As I noted in the last article, in the unfortunate event of a breach, the particulars of the breach must be reported to the Division of State Police of the Department of Law and Public Safety. The proposed, but not adopted, regulations require that this report be made within six hours of discovery of the breach. Despite the amount of press identify theft receives, it continues to occur on sometimes scary scales. These thefts are the result not only of direct malicious attacks, but also of negligence on the part of employees and contractors or just bad luck. There have been several instances when an employee has taken home a business laptop only to have that laptop stolen when the employee stopped along the way to pick something up. For this reason, laptops should be encrypted – and it may also be a good practice to use a cable lock to secure the laptop within your car if you plan on making stops on the way home. While it may be a pain to secure your laptop that “pain” is negligible when compared to the headaches of having to report the theft and explain to your customers, employee and others why their identities may be at risk.
Subsection 3.5 of the proposed regulations detailed how personal information should be destroyed.
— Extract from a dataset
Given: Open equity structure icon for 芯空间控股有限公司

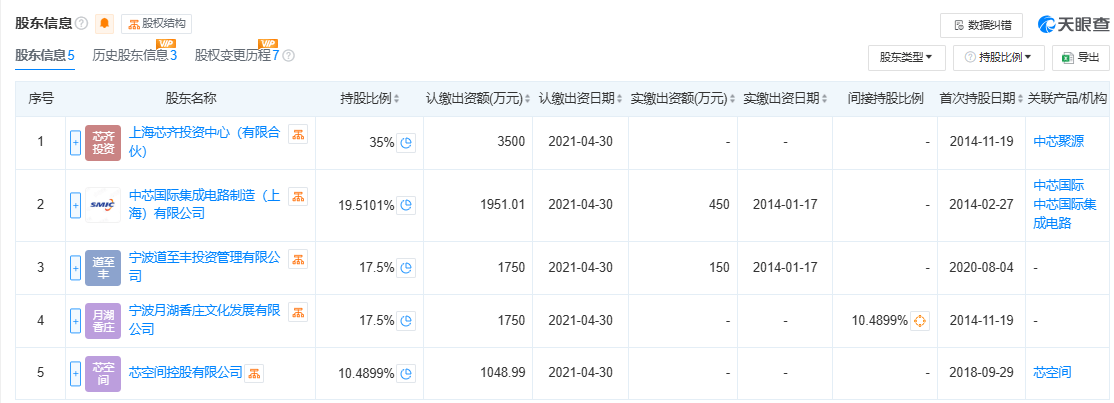Looking at the screenshot, I should pos(255,374).
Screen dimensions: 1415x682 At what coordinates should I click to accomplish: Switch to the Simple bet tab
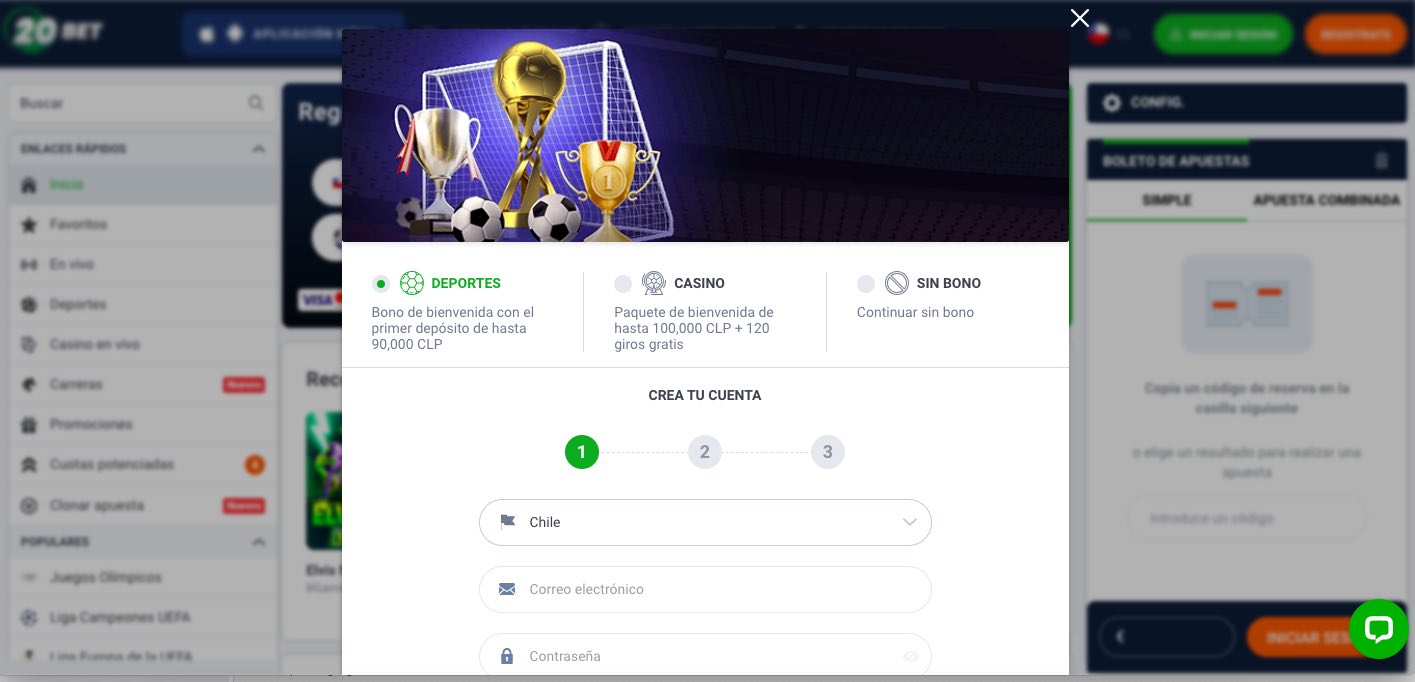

The proposed regulations provides that the records, whether paper or electronic, must be destroyed in such a way (such as shredding, erasing or otherwise modifying the information) so that it is “unreadable, undecipherable or noreconstructable.” The business must keep track of how the records were destroyed and when and these records must be maintained for a period of five years. Keep in mind that hitting the delete key on your computer is not the same as placing a piece of paper through a shredder. “Deleting” a file on a hard drive really does not delete the record. In fact, the deleted record can be recovered fairly easily. There are programs available at little or no cost, however, which will ensure that the record should be unrecoverable. This is important to remember when you need to have hard drives replaced or when you are donating or discarding old computers. This will probably be something to consider when the DCA issues a new proposal.
As if all of the possible repercussions of violating the act are not significant enough, Section Five of the regulations, that were adopted, set forth the penalties for violating the act or its regulations. Failure to comply with the time lines for reporting a breach, failure to maintain the required records, or failure to maintain the required computer security systems is deemed to be a willfully, knowingly or recklessly violation the act. It will also result in liability under the consumer fraud act. A violation of the consumer fraud act will result in triple damages, possible punitive damages and attorney fees. That can be a very hefty price to pay for not maintaining proper records and security procedures.
Taking a proactive approach to maintaining personal information has the potential to save you thousands of dollars and lots of headaches in the future. If you have any questions regarding how to comply with the law contact your attorney and your technology consultant and ask them to walk you through the policy and hardware/software you need to ensure a headache free future.